I'm buoyed by the response in the comments section, which is something I never thought I'd say, because as far as I read (the first page), most folks are asking "what's the fuss?" People seem to understand that this is an OPTIONAL PROGRAM for die-hard fans, that it's not as unusual or clutch-the-pearls unseemly as the author makes it out to be, and the majority of the commentators seem to recognize that when such tactics are sanctified by the august Steam, it's a tactic that's here to stay.

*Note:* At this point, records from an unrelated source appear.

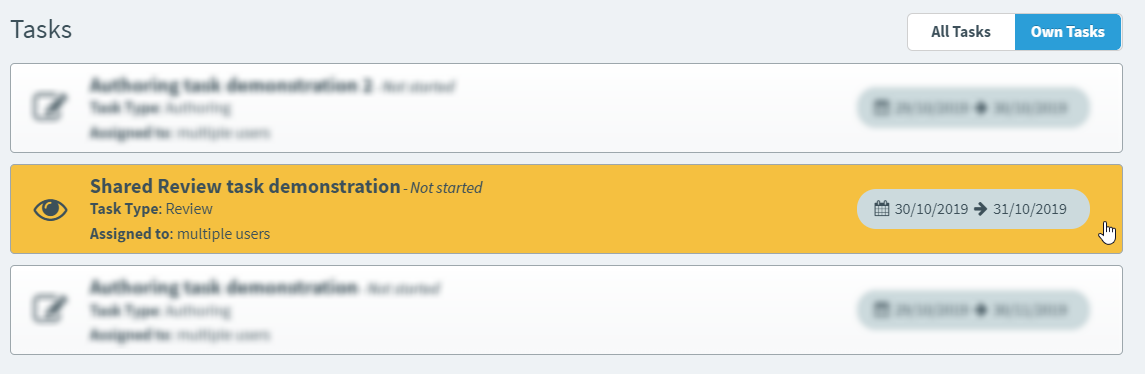This screenshot has height=374, width=1145.
Task: Click date arrow icon in Authoring task demonstration 2
Action: pos(981,108)
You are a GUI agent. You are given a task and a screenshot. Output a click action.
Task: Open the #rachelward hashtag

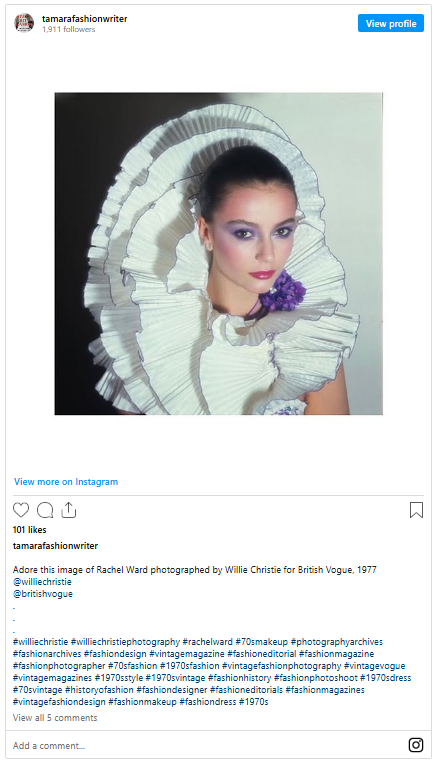point(207,642)

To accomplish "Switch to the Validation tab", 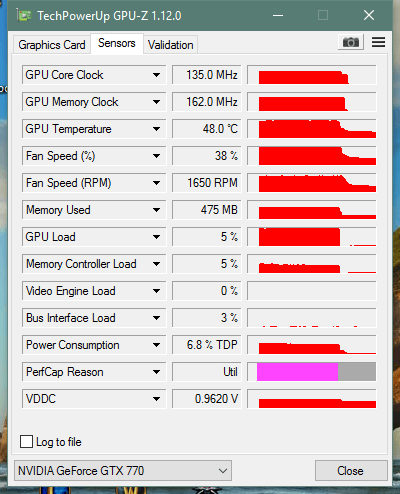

On one hand, I groan at these shallow attempts to draw in viewers by appealing to outrage, and then which follow-up by saying absolutely nothing. On the other hand, I had to smile to myself when I realized that the indignation that the author was attempting to foment was blowing up in his face as people didn't seem to have much of a problem with Sony's behavior (aside from obligatory "NGE Whiners Committee" members who follow news on Sony like hippies followed the Grateful Dead). As much as I'd like to envision the author's downcast eyes as the commentators take the wind out of his sails, the cynic in me knows that it was just the opposite the moment I clicked the link through to his article.